● Work instructions: Your task is to write out exactly the lines of the listing below, from the first down to the line that holds "Open the search".

● Records shown:
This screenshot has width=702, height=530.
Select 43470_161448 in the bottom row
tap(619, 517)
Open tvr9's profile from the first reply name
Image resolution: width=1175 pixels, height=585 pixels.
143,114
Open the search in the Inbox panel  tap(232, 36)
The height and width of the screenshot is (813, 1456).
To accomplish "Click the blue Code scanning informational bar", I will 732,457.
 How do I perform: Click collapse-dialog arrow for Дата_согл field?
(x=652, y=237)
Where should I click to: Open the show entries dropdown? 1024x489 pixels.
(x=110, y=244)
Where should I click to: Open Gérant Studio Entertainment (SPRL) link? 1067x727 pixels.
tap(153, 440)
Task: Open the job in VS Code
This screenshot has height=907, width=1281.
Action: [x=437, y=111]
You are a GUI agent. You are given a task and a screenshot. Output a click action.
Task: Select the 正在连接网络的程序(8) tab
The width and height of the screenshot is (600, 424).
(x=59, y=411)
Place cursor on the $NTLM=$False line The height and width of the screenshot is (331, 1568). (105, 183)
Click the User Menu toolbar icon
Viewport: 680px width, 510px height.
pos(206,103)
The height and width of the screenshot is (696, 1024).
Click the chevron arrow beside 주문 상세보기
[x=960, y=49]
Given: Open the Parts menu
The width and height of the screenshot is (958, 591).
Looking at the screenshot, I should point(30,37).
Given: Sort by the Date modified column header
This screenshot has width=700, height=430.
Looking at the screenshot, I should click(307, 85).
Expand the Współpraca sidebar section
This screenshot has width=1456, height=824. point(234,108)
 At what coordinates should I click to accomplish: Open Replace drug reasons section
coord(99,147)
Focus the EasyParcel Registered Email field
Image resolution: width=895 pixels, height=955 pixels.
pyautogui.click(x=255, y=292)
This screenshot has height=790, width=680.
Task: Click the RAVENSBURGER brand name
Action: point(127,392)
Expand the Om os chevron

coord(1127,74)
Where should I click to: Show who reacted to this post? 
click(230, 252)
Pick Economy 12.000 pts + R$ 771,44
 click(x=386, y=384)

● Response to this exercise:
This screenshot has width=702, height=530.
Select 43470_161448 in the bottom row
tap(619, 517)
Open tvr9's profile from the first reply name
Image resolution: width=1175 pixels, height=585 pixels.
143,114
Open the search in the Inbox panel  tap(232, 36)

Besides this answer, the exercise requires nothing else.